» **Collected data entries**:

◆ ◆ ◆

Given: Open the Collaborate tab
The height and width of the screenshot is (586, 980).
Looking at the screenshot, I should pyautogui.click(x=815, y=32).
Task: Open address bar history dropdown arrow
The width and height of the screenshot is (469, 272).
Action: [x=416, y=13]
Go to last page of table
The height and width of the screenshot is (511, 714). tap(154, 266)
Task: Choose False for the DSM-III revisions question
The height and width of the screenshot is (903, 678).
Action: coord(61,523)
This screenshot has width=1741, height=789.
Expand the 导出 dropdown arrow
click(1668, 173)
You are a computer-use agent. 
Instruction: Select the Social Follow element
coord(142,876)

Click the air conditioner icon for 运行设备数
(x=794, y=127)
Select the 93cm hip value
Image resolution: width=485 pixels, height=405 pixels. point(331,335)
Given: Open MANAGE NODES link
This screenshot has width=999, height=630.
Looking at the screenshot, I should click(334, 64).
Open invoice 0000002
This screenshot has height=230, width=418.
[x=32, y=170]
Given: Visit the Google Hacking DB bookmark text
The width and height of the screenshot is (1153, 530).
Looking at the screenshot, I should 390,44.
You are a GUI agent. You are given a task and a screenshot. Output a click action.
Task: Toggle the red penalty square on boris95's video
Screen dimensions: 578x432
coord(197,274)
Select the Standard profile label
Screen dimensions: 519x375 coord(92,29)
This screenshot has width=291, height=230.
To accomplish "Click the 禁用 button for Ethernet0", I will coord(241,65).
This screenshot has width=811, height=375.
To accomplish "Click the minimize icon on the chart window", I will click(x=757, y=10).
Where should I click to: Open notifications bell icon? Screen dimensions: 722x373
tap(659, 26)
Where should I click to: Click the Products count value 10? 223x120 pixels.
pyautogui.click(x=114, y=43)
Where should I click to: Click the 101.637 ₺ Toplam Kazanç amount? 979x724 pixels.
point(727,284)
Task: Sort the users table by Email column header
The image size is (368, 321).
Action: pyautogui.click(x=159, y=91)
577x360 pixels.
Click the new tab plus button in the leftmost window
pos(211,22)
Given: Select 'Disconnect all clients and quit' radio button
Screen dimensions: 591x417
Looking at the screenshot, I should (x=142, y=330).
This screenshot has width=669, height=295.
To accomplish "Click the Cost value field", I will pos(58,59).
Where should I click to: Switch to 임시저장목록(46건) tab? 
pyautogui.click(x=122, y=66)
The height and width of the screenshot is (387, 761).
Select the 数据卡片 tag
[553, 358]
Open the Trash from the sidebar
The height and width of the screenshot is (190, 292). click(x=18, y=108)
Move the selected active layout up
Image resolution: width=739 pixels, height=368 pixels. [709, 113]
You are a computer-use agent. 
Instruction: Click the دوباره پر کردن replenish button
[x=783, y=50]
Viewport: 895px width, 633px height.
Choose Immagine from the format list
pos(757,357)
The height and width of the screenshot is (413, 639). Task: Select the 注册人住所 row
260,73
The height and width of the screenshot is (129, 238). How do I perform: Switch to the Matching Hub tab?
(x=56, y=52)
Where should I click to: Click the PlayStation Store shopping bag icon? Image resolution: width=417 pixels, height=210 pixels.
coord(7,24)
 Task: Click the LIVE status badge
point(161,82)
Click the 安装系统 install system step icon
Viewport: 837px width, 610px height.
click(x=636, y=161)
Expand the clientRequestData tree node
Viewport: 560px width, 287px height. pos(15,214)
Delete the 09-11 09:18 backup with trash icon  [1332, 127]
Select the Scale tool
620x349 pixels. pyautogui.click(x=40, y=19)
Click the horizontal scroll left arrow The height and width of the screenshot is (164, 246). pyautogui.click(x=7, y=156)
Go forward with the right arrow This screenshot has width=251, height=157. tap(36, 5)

◆ ◆ ◆

» **Exercise aim**:
Wherever the word "will" turns up in a line of the entries above, copy that line.

» **Response for this exercise**:
To accomplish "Click the 禁用 button for Ethernet0", I will coord(241,65).
To accomplish "Click the minimize icon on the chart window", I will click(x=757, y=10).
To accomplish "Click the Cost value field", I will pos(58,59).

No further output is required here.